Ninety Minus

cropped-dsc_0188-2.jpgHad my mother lived, she would have celebrated her 90th birthday on 17 January this year. Sadly she died long before old age, before the arrival of her seven grandchildren. I have outlived her in raw age, but somehow still conjure her as a woman thirty years my senior. I suspect that she would have struggled in this modern world, with the ways we live now. I cannot imagine her with a computer, or even a mobile phone.  I could be wrong – she managed a microwave, but not always to the avantage of any food she put in it.

She was a tiny woman, a midwife, who had a waist narrow enough for my father’s hands to span. Her nurse’s belt, kept in the family, seems much too small for a real woman to wear. As a child, I  grew robustly and quickly, to confound her ideal of feminine daintiness. I imagined myself a giant-girl, despite my comparisons to other girls, some of whom were taller and even wider than me.  Perhaps Mum thought that she had given birth to a cuckoo. I certainly wasn’t like her.

Recently, sorting through the family memorobilia, my daughter (who truly is much taller than me, nearly a foot taller than her grandmother) found her grandmother’s wedding ring. It fits only over the tip of her little finger and mine. How can it be that such a tiny hoop could encircle the ring finger of a grown woman? Moreover, the one who had given birth to a giant-girl… It seems implausible, but it is how it is. A glance in the mirror tells me the truth of the thing. I certainly am like her. There is no escape from my heritage, although I hope to be around for a good while yet.
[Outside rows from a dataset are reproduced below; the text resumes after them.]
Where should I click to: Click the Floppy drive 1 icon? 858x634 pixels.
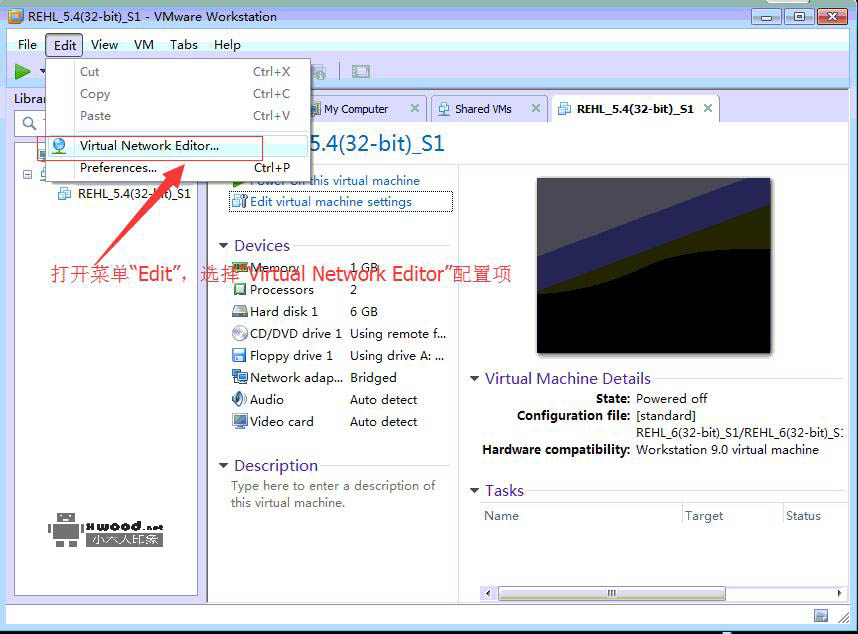240,356
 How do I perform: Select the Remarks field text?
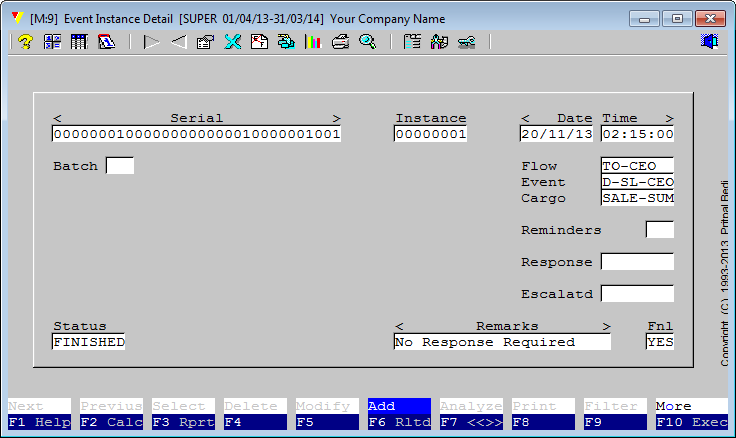(x=502, y=342)
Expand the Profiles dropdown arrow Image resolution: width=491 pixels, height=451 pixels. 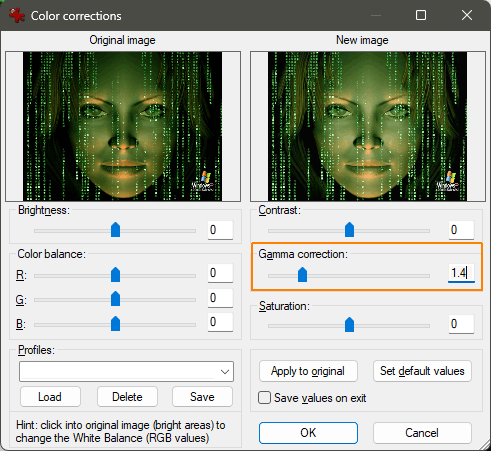pyautogui.click(x=225, y=372)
Here is a little poem about Mum’s wedding ring, written some years ago, that appeared in Word Bohemia. I have recorded it in Sound Cloud, accessible from the side-bar. (The title on Sound Cloud has been changed to avoid confusion with other works of similar name).


Pressed into my hand, it
makes taut white spaces;
my skin like linen
stretched for stitches;
your wedding ring
cuts my lifeline,
head and heart.

I see the fine chain
of ridges
the pattern that followed me
from conception
and will, until death, be mine.

The narrow band
that once enclosed
your finger
connects the future
to the past.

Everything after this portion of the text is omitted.